Audio of the complete interview with Dr. Brown is available online.
Q: [Gov. Arnold Schwarzenegger (R)] appeared on NBC's Meet the Press recently, and he talked about his goals to extend coverage. The organization, Health Access, a health care advocacy group, estimates that it would cost about $6 billion to expand coverage to half of the state's uninsured residents. That figure seems really almost insurmountable. What's your take on that?

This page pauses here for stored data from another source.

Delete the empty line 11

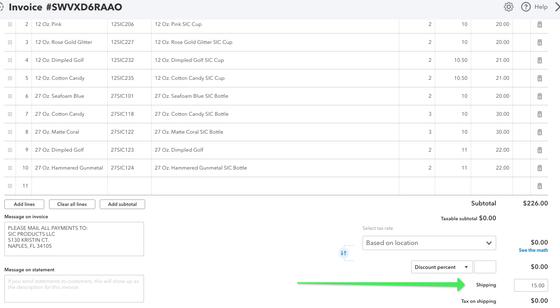point(540,186)
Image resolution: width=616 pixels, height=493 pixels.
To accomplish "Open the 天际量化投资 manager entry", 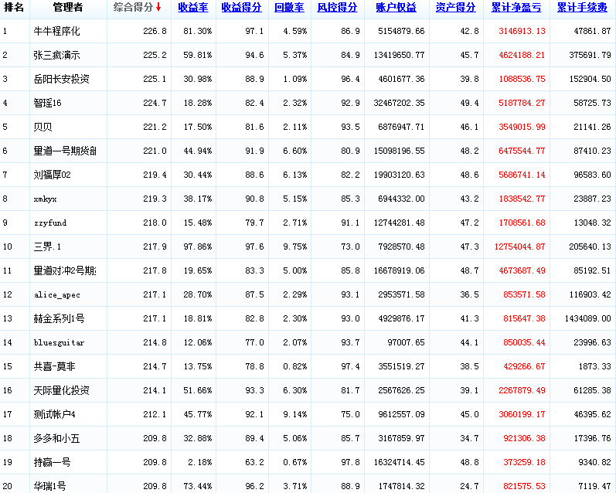I will (62, 391).
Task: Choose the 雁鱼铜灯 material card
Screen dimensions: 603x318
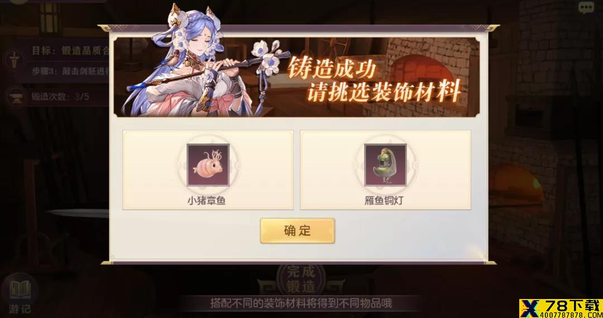Action: [x=385, y=170]
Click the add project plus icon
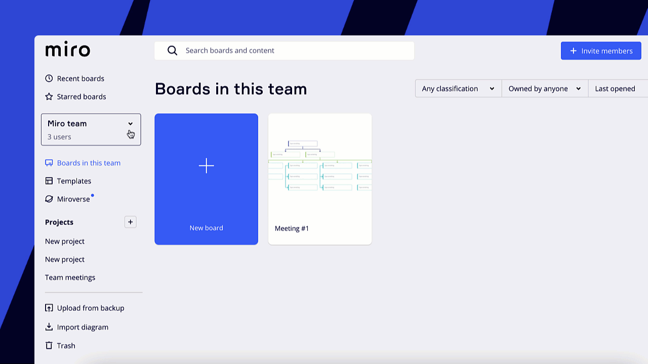This screenshot has height=364, width=648. (130, 222)
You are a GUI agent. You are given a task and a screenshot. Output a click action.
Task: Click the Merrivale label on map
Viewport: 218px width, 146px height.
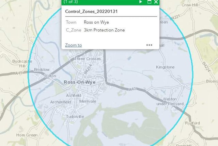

BROWN: I think it depends a lot on the way we go about doing it. I think if we start to require that employers and individuals in our state make contributions that are commensurate with their ability to pay, then I think we can spread the costs of expanding coverage to the people who would benefit from it, that is, employers not currently making a fair contribution, as well as individuals who could be paying at least something toward the costs of their coverage. We do need to understand that this is ... that the uninsured are predominantly a low-income population. Three-fourths have family incomes that are below 300% of the poverty level, which is equivalent to about $46[,000], $47,000 a year for a family of three. Those families, many of [whom] are struggling to get by, cannot be expected to bear the brunt of the costs of expanding coverage to them, so we do need to have substantial subsidies. But I think a lot of that can come from employers. Some of it can come from federal matching funds. But we do need to recognize that we're going to have to provide some tax revenues to help pay for it as well.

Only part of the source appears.